Fermiamo i nemici delle rinnovabili e del risparmio energetico
Pubblicato da Marco Pagani alle 14:00 in Economia e ambiente, Sviluppo "insostenibile"
Mi muovo piuttosto male nel guazzabuglio legislativo. Per questo di solito non mi occupo di legislazione ambientale ed energetica, anche perchè lo fa già benissimo Mario Delfino in Parole Verdi.
Questa volta però è diverso. Perchè, con la scusa della crisi, lo Stato Italiano vorrebbe ridurre i finanziamenti proprio al risparmio energetico e alle fonti rinnovabili. Perchè invece non tagliare i contributi e i sussidi ai settori più inquinanti e devastanti dell'economia?
Chi ha partorito la mostruosità del silenzio-rifiuto? Qualche mostro di H.P.Lovecraft deve davvero abitare nei piani alti della burocrazia italiana.
Kudablog invita a creare una catena di post per manifestare il nostro dissenso.
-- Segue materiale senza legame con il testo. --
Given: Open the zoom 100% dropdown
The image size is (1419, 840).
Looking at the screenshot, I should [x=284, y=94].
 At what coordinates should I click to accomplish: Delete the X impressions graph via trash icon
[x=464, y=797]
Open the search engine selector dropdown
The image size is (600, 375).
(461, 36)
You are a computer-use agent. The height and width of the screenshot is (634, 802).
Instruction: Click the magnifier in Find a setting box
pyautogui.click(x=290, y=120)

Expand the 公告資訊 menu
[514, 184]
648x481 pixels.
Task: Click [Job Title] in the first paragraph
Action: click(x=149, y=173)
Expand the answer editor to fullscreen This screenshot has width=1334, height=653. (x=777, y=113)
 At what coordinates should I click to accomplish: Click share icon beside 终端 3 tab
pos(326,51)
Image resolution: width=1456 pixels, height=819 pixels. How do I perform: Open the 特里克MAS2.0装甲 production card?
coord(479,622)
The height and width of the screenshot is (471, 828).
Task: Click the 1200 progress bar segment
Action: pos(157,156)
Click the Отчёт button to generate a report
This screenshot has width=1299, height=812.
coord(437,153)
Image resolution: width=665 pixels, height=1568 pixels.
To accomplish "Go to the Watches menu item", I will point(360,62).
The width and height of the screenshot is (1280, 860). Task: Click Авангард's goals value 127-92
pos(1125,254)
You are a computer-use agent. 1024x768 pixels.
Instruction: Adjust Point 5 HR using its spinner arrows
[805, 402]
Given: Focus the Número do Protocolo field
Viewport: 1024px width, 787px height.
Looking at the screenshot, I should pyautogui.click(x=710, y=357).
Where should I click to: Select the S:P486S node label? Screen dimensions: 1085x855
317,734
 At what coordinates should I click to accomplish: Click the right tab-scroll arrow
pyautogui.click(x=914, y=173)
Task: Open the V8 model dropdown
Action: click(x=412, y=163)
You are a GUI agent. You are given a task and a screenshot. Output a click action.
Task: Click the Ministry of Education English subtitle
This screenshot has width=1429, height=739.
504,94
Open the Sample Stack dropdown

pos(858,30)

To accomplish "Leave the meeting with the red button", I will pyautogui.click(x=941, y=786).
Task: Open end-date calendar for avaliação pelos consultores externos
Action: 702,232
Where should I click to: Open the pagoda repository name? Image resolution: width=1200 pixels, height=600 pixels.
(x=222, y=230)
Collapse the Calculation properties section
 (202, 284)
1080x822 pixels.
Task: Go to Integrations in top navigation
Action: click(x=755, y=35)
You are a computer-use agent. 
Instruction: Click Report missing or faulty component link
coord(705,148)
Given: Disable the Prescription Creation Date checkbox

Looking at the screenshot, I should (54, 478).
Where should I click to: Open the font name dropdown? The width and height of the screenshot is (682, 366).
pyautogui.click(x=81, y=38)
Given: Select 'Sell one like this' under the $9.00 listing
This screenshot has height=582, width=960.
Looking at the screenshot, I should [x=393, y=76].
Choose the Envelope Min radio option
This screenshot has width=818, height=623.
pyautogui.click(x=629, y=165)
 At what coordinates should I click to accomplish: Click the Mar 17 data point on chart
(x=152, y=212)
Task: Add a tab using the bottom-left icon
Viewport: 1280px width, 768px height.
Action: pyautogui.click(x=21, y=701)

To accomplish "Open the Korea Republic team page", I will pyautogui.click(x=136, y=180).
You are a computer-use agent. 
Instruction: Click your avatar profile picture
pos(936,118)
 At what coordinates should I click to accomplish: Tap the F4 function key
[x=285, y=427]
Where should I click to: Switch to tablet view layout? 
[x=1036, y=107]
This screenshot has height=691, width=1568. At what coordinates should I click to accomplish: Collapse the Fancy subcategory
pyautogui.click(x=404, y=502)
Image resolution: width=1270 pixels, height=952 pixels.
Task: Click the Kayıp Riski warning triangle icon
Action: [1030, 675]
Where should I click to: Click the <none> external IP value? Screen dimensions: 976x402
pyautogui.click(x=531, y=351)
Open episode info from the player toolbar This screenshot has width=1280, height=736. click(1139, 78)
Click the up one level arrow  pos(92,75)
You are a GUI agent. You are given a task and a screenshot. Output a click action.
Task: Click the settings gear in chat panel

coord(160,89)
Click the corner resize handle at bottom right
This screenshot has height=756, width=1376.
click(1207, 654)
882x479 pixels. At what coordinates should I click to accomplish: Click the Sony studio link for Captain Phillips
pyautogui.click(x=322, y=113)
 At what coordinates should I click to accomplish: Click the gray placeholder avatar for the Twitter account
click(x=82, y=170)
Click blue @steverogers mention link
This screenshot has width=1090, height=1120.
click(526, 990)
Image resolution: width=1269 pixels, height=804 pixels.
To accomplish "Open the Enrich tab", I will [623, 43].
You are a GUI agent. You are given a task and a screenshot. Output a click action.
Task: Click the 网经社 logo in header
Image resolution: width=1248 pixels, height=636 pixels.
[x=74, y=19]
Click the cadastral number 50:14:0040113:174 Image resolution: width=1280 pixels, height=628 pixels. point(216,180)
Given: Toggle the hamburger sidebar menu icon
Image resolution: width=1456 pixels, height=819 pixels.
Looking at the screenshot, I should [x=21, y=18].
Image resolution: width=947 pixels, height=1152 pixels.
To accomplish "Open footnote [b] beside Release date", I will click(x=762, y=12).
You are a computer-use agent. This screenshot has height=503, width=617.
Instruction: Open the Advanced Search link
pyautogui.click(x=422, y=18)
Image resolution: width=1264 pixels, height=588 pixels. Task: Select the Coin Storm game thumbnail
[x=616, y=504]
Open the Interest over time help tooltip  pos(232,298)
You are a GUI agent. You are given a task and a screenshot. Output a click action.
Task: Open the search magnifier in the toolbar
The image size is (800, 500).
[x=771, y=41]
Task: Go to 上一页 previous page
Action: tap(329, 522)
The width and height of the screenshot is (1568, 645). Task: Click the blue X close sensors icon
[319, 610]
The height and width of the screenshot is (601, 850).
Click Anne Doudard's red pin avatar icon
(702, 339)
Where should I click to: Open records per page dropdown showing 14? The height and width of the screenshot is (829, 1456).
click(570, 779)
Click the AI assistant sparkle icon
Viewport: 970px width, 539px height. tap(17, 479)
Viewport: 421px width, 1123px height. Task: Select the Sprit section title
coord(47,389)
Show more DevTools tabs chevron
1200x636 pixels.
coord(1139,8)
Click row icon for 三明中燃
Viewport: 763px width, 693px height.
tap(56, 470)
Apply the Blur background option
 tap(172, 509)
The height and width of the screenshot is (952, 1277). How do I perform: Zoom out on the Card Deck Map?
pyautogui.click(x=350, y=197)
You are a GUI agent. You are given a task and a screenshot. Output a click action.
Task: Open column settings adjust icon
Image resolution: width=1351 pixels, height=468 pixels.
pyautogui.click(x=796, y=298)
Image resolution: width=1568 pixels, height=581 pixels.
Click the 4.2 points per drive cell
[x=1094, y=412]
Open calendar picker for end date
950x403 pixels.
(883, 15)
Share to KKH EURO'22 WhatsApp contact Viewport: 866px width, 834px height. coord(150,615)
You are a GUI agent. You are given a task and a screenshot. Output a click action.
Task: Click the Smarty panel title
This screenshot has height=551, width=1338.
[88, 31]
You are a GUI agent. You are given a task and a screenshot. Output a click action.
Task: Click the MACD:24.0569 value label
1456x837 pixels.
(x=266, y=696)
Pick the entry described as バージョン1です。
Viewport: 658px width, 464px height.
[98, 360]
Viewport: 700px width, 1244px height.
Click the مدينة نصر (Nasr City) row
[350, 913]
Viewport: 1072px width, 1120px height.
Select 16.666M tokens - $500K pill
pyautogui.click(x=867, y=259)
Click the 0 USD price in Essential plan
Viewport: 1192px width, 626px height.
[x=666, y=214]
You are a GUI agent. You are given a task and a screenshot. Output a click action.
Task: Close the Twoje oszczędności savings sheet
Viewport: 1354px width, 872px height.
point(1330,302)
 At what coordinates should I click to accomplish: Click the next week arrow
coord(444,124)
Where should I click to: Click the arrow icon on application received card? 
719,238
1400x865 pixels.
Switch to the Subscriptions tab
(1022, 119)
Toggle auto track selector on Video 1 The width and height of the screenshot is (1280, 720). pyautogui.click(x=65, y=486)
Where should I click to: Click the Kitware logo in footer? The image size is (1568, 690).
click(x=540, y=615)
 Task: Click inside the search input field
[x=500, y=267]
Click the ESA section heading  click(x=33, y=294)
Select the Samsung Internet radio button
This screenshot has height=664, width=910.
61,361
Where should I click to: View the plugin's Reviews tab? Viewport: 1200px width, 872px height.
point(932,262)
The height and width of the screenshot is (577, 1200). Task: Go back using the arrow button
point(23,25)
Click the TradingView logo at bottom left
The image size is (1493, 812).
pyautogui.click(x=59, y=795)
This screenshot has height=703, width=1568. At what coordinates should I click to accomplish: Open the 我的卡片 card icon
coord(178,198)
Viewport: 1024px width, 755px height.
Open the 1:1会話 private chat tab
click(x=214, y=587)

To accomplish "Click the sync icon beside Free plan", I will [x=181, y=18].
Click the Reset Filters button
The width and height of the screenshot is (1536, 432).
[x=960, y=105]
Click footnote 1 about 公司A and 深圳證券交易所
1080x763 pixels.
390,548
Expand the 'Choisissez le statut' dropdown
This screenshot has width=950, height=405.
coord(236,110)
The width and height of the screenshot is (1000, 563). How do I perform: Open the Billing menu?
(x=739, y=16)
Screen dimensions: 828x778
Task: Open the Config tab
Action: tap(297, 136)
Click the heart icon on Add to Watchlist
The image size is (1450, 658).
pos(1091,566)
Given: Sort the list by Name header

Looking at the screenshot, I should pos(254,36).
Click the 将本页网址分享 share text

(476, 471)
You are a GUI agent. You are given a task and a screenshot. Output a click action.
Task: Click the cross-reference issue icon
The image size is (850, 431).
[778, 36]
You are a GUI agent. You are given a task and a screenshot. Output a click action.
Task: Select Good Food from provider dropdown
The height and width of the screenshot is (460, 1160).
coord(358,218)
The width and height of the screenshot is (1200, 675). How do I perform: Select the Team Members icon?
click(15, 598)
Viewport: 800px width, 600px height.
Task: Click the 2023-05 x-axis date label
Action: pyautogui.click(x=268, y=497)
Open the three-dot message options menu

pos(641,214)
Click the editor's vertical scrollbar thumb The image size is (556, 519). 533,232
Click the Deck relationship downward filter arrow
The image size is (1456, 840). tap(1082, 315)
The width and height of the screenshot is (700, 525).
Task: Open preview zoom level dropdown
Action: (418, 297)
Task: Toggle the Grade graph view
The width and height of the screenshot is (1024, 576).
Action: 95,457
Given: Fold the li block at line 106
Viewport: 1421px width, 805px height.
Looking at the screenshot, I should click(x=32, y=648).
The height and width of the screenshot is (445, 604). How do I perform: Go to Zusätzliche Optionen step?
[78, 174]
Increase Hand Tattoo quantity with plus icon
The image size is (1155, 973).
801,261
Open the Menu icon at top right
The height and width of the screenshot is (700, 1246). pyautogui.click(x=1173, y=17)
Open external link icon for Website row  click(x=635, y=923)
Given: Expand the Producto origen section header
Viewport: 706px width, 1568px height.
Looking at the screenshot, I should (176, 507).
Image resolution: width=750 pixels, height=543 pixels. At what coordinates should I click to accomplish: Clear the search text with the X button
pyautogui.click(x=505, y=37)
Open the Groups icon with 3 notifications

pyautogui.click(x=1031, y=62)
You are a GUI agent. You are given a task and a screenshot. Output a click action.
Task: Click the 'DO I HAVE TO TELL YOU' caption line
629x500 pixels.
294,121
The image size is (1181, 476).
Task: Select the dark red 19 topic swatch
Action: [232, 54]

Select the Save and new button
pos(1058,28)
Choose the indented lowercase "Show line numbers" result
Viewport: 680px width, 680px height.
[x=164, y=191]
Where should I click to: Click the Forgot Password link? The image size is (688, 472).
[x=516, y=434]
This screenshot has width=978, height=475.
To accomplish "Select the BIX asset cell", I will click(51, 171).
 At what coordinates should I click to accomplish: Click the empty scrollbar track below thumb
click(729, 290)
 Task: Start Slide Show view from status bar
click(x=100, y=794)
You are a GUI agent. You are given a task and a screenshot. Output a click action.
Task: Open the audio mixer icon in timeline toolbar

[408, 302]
Aderisco volentieri con questo post.
Questo nostro ineffabile governo è un colosso con i piedi di argilla, una tigre di carta, dal momento che è sempre pronto a fare retromarcia non appena la protesta dei cittadini supera una soglia di criticità.
Se non vogliamo arrivare al suicidio energetico, la tassazione non deve colpire il risparmio energetico e le energie rinnovabili, ma piuttosto i settori inquinanti e decotti della nostra civiltà industriale: cementifici, costruttori di automobili, produttori di fertilizzanti e diserbanti, centrali a carbone ecc.